William Bradford was one of the leaders of the pilgrims who established Plymouth Colony. He was its governor for more than 30 years. His History of Plymouth Plantation, 1620-1647, first printed in full in 1856, is a minor classic, reflecting the unusual qualities of the man and the values of the small group of English separatists who became known as Pilgrims. Bradford was born March 19, 1590 in Austerfield, Yorkshire, the son of a yeoman farmer. He was self-taught. As a young man, he joined Puritan groups that met illegally in nearby Scrooby and was a member of that congregation when it separated from the Church of England in 1606. Bradford was among the 125 Scrooby Separatists who sought (1608) religious sanctuary in Holland. When the congregation decided (1617) to seek refuge in America, Bradford took major responsibility for arranging the details of the emigration. The term Pilgrim is derived from his description of himself and his coreligionists as they left Holland (July 22, 1620) for Southampton, where they joined another group of English Separatists on the Mayflower. Bradford was one of about a dozen original Scrooby church members who sailed for America on the Mayflower. When John Carver, Plymouth Colony's first governor, died suddenly in April 1621, Bradford was unanimously elected to replace him. He was reelected 30 times. In 1640, Bradford and the group of original settlers known as the "old comers" turned over to the colony the proprietary rights to its lands, which had been granted (1630) to him by the Warwick Patent and then shared by him with the old comers. During the period of his governorship, and especially during the first few years, Bradford provided the strong, steady leadership that kept the tiny community alive. He strove to sustain the religious ideals of the founders and to keep the colony's settlements compact and separate from the larger neighboring colonies. Bradford died on May 9 or 19, 1657.
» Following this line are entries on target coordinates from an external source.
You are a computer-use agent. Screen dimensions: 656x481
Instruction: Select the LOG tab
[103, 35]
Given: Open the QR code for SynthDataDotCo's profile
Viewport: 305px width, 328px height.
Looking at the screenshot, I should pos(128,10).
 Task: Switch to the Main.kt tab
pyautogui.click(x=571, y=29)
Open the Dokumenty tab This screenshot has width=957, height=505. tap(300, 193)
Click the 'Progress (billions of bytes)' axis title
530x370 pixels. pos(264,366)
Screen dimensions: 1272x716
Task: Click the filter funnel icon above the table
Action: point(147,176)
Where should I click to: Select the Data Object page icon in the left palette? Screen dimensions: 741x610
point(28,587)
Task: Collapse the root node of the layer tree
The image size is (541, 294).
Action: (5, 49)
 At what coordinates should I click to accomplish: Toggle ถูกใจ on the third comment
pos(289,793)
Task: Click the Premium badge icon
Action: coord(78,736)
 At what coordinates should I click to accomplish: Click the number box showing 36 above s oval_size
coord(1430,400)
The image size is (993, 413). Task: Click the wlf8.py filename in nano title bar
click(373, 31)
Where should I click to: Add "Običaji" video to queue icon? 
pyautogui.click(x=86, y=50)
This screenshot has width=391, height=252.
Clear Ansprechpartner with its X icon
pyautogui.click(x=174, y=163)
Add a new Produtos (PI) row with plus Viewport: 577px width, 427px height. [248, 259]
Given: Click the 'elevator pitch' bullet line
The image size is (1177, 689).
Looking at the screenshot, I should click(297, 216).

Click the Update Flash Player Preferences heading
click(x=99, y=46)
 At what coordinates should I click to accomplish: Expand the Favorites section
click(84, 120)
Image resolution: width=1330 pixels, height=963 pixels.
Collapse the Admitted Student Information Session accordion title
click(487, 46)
William Brewster, b. 1567, d. Apr. 10, 1644, was a leader of the Pilgrims, who established Plymouth Colony. In England he studied briefly at Cambridge, the only Pilgrim Father to have some university training. A member of the local gentry in Scrooby, Yorkshire, he helped organize a Separatist Religious Congregation in 1606 and financed its move to Holland in 1608. His influence was instrumental in winning the approval of the Virginia Company for the proposal to resettle the congregation in America, and he was one of the few original Scrooby Separatists who sailed on the Mayflower in 1620. As the church's ruling elder in Leyden and then in Plymouth, Brewster shared with William Bradford and Edward Winslow in the leadership of the Pilgrim enterprise.
John Carver, b. c.1576, d. Apr. 5, 1621, one of the Pilgrim Fathers, was the first governor of Plymouth Colony. A wealthy merchant, he helped arrange the Pilgrims' emigration to America in 1620, chartering the Mayflower. He was governor for less than a year before his death.
Myles Standish, b. c.1584, d. Oct. 3, 1656, an English-born professional soldier, was hired by the Pilgrims as military advisor for their Plymouth colony in America; eventually he became a full member as well as a valued leader of the community. Arriving on the Mayflower with the first settlers, he initially concentrated on colonial defense and Indian relations. Later, Standish represented (1625-26) Plymouth in England; he also served for many years as one of the governor's assistants and as the colony's treasurer (1644-49). Standish was one of the founders (1632) of the town of Duxbury, Mass. Although one of the most influential figures in colonial New England, he is best remembered through US poet Henry Longfellow's 'The Courtship of Miles Standish' 1863.